TEMPO.CO, Jakarta - Presiden Joko Widodo mengatakan ada tiga penyebab harga beras naik, yaitu mundurnya masa panen, pasokan terhambat, dan ketidaknormalan distribusi. Kendati demikian, Jokowi tidak menampik adanya peran mafia yang memainkan harga beras. "Kami tidak mengerti , tapi ini masih dicari," katanya saat mengunjungi ruang wartawan di Istana Kepresidenan, Jakarta, Senin, 2 Maret 2015.
Menurut Jokowi, ia memerlukan waktu untuk membuat harga beras kembali normal. Saat ini distribusi beras dari Pasar Induk Cipinang, Jakarta Timur, belum sampai ke para pedagang eceran. "Mungkin nunggu barang sampai dalam minggu-minggu ini," ujarnya.

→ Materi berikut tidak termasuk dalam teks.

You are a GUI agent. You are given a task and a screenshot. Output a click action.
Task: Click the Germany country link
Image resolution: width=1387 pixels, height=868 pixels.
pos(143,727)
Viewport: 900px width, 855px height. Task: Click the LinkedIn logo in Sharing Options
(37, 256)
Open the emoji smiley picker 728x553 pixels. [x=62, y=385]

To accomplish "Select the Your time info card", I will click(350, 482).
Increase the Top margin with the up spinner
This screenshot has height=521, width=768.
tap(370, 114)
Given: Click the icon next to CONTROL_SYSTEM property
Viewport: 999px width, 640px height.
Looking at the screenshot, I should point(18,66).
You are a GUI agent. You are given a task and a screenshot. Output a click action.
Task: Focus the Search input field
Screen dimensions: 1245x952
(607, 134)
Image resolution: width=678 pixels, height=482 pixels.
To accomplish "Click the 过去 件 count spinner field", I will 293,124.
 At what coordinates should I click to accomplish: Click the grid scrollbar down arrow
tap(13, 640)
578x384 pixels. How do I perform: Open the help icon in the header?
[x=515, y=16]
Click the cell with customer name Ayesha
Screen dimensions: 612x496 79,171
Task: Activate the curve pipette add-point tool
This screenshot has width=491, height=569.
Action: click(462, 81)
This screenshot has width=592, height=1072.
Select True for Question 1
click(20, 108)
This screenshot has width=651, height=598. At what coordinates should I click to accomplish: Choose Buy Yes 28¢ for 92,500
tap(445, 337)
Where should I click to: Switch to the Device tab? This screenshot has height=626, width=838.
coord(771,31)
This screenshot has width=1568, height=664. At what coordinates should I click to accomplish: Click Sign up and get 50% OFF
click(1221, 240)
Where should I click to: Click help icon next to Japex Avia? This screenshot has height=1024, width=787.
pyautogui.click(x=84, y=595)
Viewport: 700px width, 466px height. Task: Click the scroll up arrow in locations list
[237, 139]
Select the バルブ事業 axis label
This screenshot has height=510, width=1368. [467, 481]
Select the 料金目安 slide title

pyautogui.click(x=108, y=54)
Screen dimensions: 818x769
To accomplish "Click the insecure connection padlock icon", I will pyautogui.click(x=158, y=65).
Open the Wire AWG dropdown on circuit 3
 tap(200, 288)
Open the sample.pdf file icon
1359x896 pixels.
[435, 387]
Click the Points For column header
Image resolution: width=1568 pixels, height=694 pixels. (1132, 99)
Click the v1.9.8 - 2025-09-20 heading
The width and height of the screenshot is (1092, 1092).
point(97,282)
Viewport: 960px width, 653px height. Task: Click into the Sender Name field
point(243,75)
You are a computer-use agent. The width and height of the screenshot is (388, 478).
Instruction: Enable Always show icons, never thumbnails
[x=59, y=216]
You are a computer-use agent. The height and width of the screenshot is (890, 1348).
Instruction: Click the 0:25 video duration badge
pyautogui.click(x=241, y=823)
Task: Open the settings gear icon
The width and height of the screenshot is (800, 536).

Jokowi mengklaim harga beras di Pasar Induk Cipinang turun Rp 700 per kilogram. Pedagang beras di pasar tersebut, Billy Haryanto, mengklaim, pada Sabtu, 28 Februari lalu, harga beras medium turun menjadi Rp 9.000-9.500 per kilogram.
Harga beras turun setelah Perum Bulog menggelar operasi pasar dengan menyuplai 3.000 ton beras ke Pasar induk Cipinang pada Jumat, 27 Februari 2015. Menurut Billy, operasi pasar Bulog digelar hingga harga beras kembali normal pada kisaran Rp 8.000-8.200 per kilogram.
Mengacu pada laporan Menteri Pertanian Amran Nasution, Jokowi mengatakan kenaikan harga beras diduga dipicu kenaikan harga gabah. Namun Jokowi berharap beberapa daerah yang memasuki masa panen raya akan menormalkan pasokan beras, sehingga harga di pasar turun. Sentra produksi beras yang memasuki masa panen raya di antaranya Demak, Kudus, dan Sragen di Jawa Tengah serta Ngawi dan beberapa daerah lain di Jawa Timur.
Menteri Koordinator Perekonomian Sofyan Djalil memperkirakan puncak panen raya berlangsung Maret-April mendatang. Setelah suplai beras kembali normal, harganya akan mencapai kestabilan baru. Sofyan mengatakan pemerintah akan segera mengumumkan harga pembelian pemerintah untuk gabah kering dan beras yang dibeli Perum Bulog.